Meetingbrook Dogen & Francis Hermitage Update Theme: Three Signs of New Form of Religious Life in the World Today Wonder. Word. Water. Thirty-five years ago in a paper written while studying Religion I remember writing something like, “Never say you are living a religious life in the world.” The reasons I gave were unimportant – “If to some you seem not to be, you’ll be one more source of disappointment, impertinence, and scandal.” More important, I recall, was the feeling that anything of value lived in the name of sacred integration would have to be full of watchful appreciative presence, skeptical poetic inquiry, and natural flowing retrievable source that transcended time and history. Wonder. Word. Water.
This March is no different. We continue to watch, and pray. We practice deep listening and loving speech. The tension continues between splash and stillness. Yet water is the source.
We continue to wonder what Jesus meant by bringing a sword, yet dying by gentle forgiveness.

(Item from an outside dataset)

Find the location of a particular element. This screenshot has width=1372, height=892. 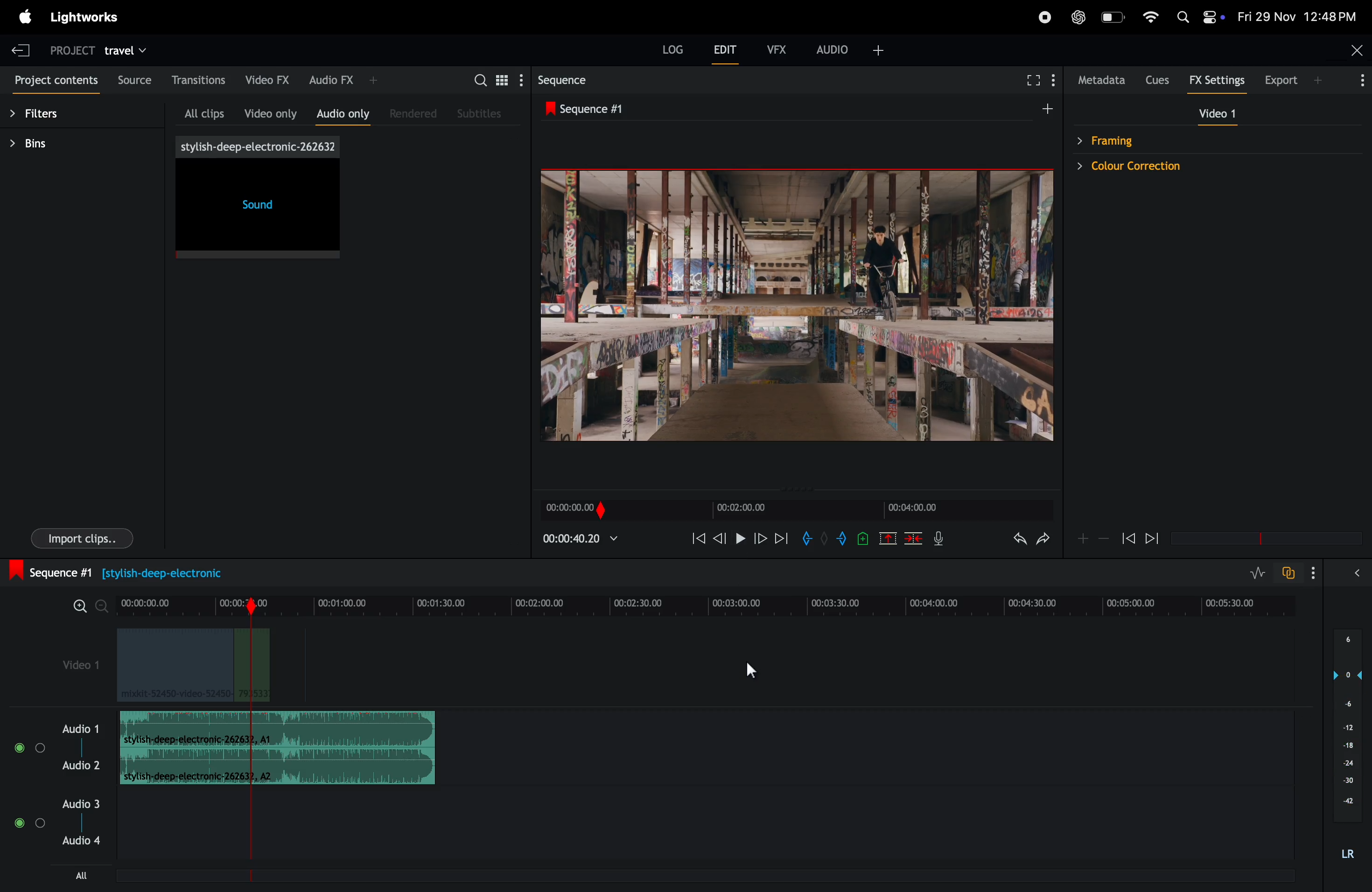

time frame is located at coordinates (798, 508).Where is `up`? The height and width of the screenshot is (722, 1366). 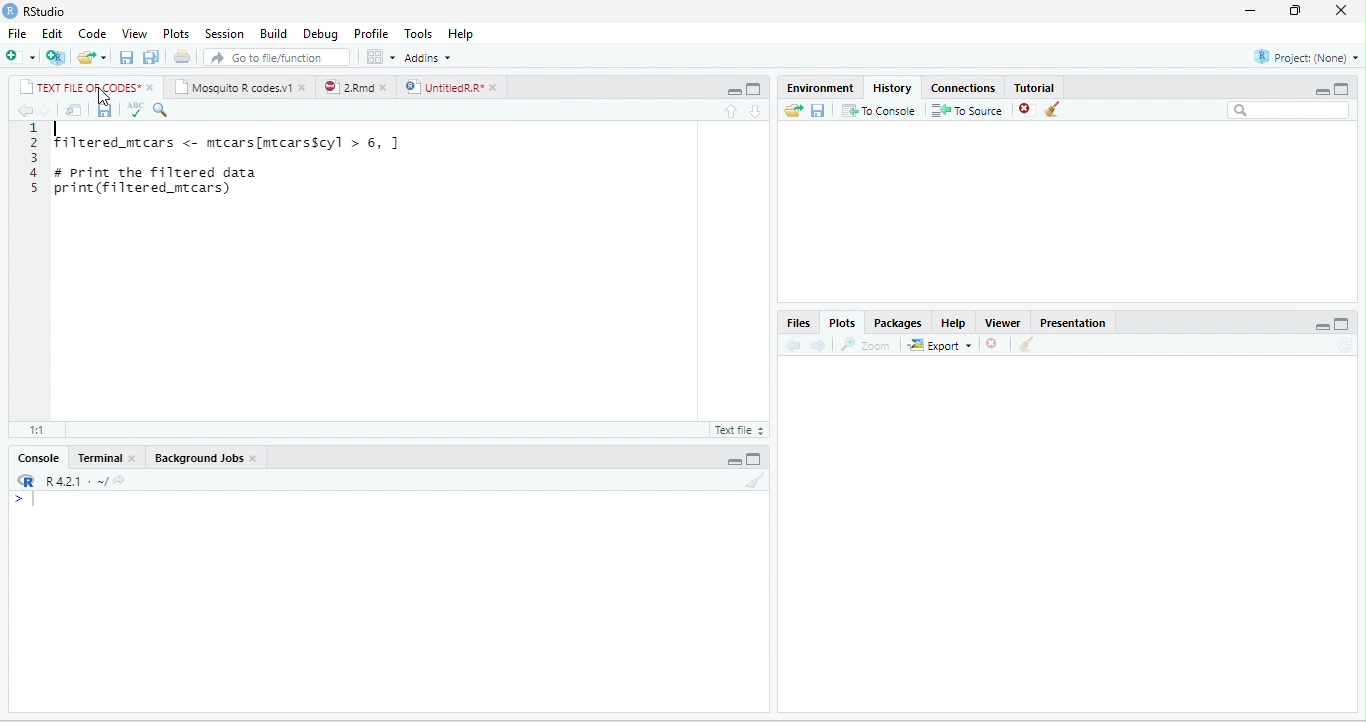 up is located at coordinates (731, 111).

We’re intrigued by the Gateless Gate wherein, when looking carefully, what is seen has always been there, and you are not only on one side of your face. We rise and fall with the tide, with yes and no, as we remain, as it were, unattached nonmembers of religious groups yet interconnected and interdependent appreciators of them. Neither groupies (as a woman said of herself recently) nor leaders, we find ourselves praying and practicing a religious life in the marketplace without title or entitlement.
We watch and wonder about what we are seeing. We listen to the Word in silence; we listen in silence to words presenting the person speaking. We attempt to steep and be steeped in whatever reality appears before us, to let it go where it wishes to go, and to settle at the depth it chooses – following the wisdom of water.
We have no idea what it would look like to live a new form of religious life in the world today. We contemplate, converse, and correspond – this is our practice. We attend to the Christ and Bodhisattva – in whatever sound or appearance they appear. We show up, or don’t show up, and make neither big deal nor excuse about it. The new form of religious life is emptiness. And emptiness is form. We must disappear. John the Baptist knew this – “I must decrease, he must increase.” The Heart Sutra knows this –“Gone, gone, gone beyond, gone completely beyond. Awake. Rejoice.”